(Pixel coordinate grounding data)

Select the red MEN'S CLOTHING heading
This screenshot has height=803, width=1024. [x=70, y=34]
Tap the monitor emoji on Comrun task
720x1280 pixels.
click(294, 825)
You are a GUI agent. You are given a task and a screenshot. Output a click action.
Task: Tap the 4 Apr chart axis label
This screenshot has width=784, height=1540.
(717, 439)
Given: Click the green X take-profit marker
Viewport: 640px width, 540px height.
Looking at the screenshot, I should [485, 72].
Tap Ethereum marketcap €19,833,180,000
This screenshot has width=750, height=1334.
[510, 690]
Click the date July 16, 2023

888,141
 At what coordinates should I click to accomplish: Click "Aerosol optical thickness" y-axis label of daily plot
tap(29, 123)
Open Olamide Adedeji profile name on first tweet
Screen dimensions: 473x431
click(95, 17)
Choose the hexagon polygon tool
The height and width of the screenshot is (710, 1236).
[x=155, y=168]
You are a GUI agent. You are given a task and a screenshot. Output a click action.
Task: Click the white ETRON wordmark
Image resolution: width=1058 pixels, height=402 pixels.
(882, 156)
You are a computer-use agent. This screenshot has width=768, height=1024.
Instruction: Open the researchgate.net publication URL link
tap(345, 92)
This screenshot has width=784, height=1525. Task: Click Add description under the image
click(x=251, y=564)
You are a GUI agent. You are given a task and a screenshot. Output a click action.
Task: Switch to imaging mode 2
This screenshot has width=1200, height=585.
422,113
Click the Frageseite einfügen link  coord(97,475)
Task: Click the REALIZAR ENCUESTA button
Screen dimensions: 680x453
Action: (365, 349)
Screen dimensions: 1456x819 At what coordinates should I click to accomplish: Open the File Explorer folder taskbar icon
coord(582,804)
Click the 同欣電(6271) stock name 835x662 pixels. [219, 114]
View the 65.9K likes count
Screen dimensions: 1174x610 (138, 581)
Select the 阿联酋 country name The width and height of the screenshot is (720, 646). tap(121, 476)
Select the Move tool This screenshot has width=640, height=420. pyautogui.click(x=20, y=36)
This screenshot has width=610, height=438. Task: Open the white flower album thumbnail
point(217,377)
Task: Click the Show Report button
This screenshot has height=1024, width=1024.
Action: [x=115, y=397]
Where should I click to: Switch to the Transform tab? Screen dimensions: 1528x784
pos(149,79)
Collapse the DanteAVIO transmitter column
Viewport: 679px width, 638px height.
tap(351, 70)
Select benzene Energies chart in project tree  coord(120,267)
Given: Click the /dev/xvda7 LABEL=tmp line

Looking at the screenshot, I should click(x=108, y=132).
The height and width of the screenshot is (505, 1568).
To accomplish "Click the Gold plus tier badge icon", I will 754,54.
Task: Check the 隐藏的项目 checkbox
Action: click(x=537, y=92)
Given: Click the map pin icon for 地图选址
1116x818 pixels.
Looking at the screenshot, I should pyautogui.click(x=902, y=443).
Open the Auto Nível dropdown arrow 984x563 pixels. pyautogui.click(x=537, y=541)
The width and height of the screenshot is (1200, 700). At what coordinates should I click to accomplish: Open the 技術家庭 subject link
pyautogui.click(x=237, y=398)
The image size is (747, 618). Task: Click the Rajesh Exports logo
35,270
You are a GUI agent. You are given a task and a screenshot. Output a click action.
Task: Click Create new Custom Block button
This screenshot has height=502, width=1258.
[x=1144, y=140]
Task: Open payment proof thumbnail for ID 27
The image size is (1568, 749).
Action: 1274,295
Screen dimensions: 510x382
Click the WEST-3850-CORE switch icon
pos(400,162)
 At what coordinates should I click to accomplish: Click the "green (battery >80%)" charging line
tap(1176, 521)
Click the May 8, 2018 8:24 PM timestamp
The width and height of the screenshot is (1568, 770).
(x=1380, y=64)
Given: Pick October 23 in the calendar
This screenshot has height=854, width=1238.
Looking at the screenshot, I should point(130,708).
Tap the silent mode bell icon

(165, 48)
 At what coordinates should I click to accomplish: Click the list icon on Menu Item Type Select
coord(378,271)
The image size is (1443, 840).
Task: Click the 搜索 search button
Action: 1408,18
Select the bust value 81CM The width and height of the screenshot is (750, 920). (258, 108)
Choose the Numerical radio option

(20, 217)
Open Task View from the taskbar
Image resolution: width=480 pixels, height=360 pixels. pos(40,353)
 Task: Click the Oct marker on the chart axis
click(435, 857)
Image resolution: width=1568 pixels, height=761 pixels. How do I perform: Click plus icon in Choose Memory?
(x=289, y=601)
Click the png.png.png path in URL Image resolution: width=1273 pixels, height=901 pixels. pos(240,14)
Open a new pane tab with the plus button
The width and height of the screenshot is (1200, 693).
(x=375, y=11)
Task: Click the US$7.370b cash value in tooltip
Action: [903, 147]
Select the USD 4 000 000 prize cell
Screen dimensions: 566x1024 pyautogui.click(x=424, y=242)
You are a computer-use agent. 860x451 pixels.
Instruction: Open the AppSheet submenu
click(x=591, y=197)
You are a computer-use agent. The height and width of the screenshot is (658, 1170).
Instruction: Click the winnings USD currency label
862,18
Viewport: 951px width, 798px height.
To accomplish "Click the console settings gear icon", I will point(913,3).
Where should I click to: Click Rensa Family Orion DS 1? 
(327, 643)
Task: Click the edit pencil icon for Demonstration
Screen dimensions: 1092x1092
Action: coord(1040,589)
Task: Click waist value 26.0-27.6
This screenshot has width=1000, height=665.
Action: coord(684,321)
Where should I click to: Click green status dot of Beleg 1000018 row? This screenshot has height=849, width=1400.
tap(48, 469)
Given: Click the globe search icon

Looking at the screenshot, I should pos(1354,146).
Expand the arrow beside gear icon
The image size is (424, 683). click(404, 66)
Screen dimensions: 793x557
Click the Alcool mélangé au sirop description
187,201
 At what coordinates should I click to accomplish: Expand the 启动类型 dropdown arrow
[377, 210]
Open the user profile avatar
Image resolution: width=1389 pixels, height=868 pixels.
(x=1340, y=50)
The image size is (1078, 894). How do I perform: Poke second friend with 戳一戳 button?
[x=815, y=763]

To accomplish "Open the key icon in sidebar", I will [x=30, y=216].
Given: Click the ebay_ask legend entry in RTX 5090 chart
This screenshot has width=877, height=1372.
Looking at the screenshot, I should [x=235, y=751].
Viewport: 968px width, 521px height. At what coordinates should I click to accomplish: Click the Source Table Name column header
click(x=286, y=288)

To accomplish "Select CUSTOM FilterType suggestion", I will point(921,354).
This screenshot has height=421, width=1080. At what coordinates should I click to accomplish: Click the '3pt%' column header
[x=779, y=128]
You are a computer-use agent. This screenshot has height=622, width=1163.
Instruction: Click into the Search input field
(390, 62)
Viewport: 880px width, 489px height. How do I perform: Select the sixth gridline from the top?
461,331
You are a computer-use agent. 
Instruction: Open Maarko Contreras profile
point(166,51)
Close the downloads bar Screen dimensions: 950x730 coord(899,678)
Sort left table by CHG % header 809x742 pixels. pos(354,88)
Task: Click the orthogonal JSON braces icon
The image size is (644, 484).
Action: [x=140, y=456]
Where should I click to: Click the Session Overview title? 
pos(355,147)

— TASK —
Reproduce all of the entries verbatim.

— WORKED SOLUTION —
Select the red MEN'S CLOTHING heading
This screenshot has height=803, width=1024. [x=70, y=34]
Tap the monitor emoji on Comrun task
720x1280 pixels.
click(294, 825)
You are a GUI agent. You are given a task and a screenshot. Output a click action.
Task: Tap the 4 Apr chart axis label
This screenshot has width=784, height=1540.
(717, 439)
Given: Click the green X take-profit marker
Viewport: 640px width, 540px height.
Looking at the screenshot, I should [485, 72].
Tap Ethereum marketcap €19,833,180,000
This screenshot has width=750, height=1334.
[510, 690]
Click the date July 16, 2023

888,141
 At what coordinates should I click to accomplish: Click "Aerosol optical thickness" y-axis label of daily plot
tap(29, 123)
Open Olamide Adedeji profile name on first tweet
Screen dimensions: 473x431
click(95, 17)
Choose the hexagon polygon tool
The height and width of the screenshot is (710, 1236).
[x=155, y=168]
You are a GUI agent. You are given a task and a screenshot. Output a click action.
Task: Click the white ETRON wordmark
Image resolution: width=1058 pixels, height=402 pixels.
(882, 156)
You are a computer-use agent. This screenshot has width=768, height=1024.
Instruction: Open the researchgate.net publication URL link
tap(345, 92)
This screenshot has width=784, height=1525. Task: Click Add description under the image
click(x=251, y=564)
You are a GUI agent. You are given a task and a screenshot. Output a click action.
Task: Switch to imaging mode 2
This screenshot has width=1200, height=585.
422,113
Click the Frageseite einfügen link  coord(97,475)
Task: Click the REALIZAR ENCUESTA button
Screen dimensions: 680x453
Action: (365, 349)
Screen dimensions: 1456x819 At what coordinates should I click to accomplish: Open the File Explorer folder taskbar icon
coord(582,804)
Click the 同欣電(6271) stock name 835x662 pixels. [219, 114]
View the 65.9K likes count
Screen dimensions: 1174x610 (138, 581)
Select the 阿联酋 country name The width and height of the screenshot is (720, 646). tap(121, 476)
Select the Move tool This screenshot has width=640, height=420. pyautogui.click(x=20, y=36)
This screenshot has width=610, height=438. Task: Open the white flower album thumbnail
point(217,377)
Task: Click the Show Report button
This screenshot has height=1024, width=1024.
Action: [x=115, y=397]
Where should I click to: Switch to the Transform tab? Screen dimensions: 1528x784
pos(149,79)
Collapse the DanteAVIO transmitter column
Viewport: 679px width, 638px height.
tap(351, 70)
Select benzene Energies chart in project tree  coord(120,267)
Given: Click the /dev/xvda7 LABEL=tmp line

Looking at the screenshot, I should click(x=108, y=132).
The height and width of the screenshot is (505, 1568).
To accomplish "Click the Gold plus tier badge icon", I will 754,54.
Task: Check the 隐藏的项目 checkbox
Action: click(x=537, y=92)
Given: Click the map pin icon for 地图选址
1116x818 pixels.
Looking at the screenshot, I should pyautogui.click(x=902, y=443).
Open the Auto Nível dropdown arrow 984x563 pixels. pyautogui.click(x=537, y=541)
The width and height of the screenshot is (1200, 700). At what coordinates should I click to accomplish: Open the 技術家庭 subject link
pyautogui.click(x=237, y=398)
The image size is (747, 618). Task: Click the Rajesh Exports logo
35,270
You are a GUI agent. You are given a task and a screenshot. Output a click action.
Task: Click Create new Custom Block button
This screenshot has height=502, width=1258.
[x=1144, y=140]
Task: Open payment proof thumbnail for ID 27
The image size is (1568, 749).
Action: 1274,295
Screen dimensions: 510x382
Click the WEST-3850-CORE switch icon
pos(400,162)
 At what coordinates should I click to accomplish: Click the "green (battery >80%)" charging line
tap(1176, 521)
Click the May 8, 2018 8:24 PM timestamp
The width and height of the screenshot is (1568, 770).
(x=1380, y=64)
Given: Pick October 23 in the calendar
This screenshot has height=854, width=1238.
Looking at the screenshot, I should point(130,708).
Tap the silent mode bell icon

(165, 48)
 At what coordinates should I click to accomplish: Click the list icon on Menu Item Type Select
coord(378,271)
The image size is (1443, 840).
Task: Click the 搜索 search button
Action: 1408,18
Select the bust value 81CM The width and height of the screenshot is (750, 920). (258, 108)
Choose the Numerical radio option

(20, 217)
Open Task View from the taskbar
Image resolution: width=480 pixels, height=360 pixels. pos(40,353)
 Task: Click the Oct marker on the chart axis
click(435, 857)
Image resolution: width=1568 pixels, height=761 pixels. How do I perform: Click plus icon in Choose Memory?
(x=289, y=601)
Click the png.png.png path in URL Image resolution: width=1273 pixels, height=901 pixels. pos(240,14)
Open a new pane tab with the plus button
The width and height of the screenshot is (1200, 693).
(x=375, y=11)
Task: Click the US$7.370b cash value in tooltip
Action: [903, 147]
Select the USD 4 000 000 prize cell
Screen dimensions: 566x1024 pyautogui.click(x=424, y=242)
You are a computer-use agent. 860x451 pixels.
Instruction: Open the AppSheet submenu
click(x=591, y=197)
You are a computer-use agent. The height and width of the screenshot is (658, 1170).
Instruction: Click the winnings USD currency label
862,18
Viewport: 951px width, 798px height.
To accomplish "Click the console settings gear icon", I will point(913,3).
Where should I click to: Click Rensa Family Orion DS 1? 
(327, 643)
Task: Click the edit pencil icon for Demonstration
Screen dimensions: 1092x1092
Action: coord(1040,589)
Task: Click waist value 26.0-27.6
This screenshot has width=1000, height=665.
Action: coord(684,321)
Where should I click to: Click green status dot of Beleg 1000018 row? This screenshot has height=849, width=1400.
tap(48, 469)
Given: Click the globe search icon

Looking at the screenshot, I should pos(1354,146).
Expand the arrow beside gear icon
The image size is (424, 683). click(404, 66)
Screen dimensions: 793x557
Click the Alcool mélangé au sirop description
187,201
 At what coordinates should I click to accomplish: Expand the 启动类型 dropdown arrow
[377, 210]
Open the user profile avatar
Image resolution: width=1389 pixels, height=868 pixels.
(x=1340, y=50)
The image size is (1078, 894). How do I perform: Poke second friend with 戳一戳 button?
[x=815, y=763]

To accomplish "Open the key icon in sidebar", I will [x=30, y=216].
Given: Click the ebay_ask legend entry in RTX 5090 chart
This screenshot has width=877, height=1372.
Looking at the screenshot, I should [x=235, y=751].
Viewport: 968px width, 521px height. At what coordinates should I click to accomplish: Click the Source Table Name column header
click(x=286, y=288)

To accomplish "Select CUSTOM FilterType suggestion", I will point(921,354).
This screenshot has height=421, width=1080. At what coordinates should I click to accomplish: Click the '3pt%' column header
[x=779, y=128]
You are a computer-use agent. This screenshot has height=622, width=1163.
Instruction: Click into the Search input field
(390, 62)
Viewport: 880px width, 489px height. How do I perform: Select the sixth gridline from the top?
461,331
You are a computer-use agent. 
Instruction: Open Maarko Contreras profile
point(166,51)
Close the downloads bar Screen dimensions: 950x730 coord(899,678)
Sort left table by CHG % header 809x742 pixels. pos(354,88)
Task: Click the orthogonal JSON braces icon
The image size is (644, 484).
Action: [x=140, y=456]
Where should I click to: Click the Session Overview title? 
pos(355,147)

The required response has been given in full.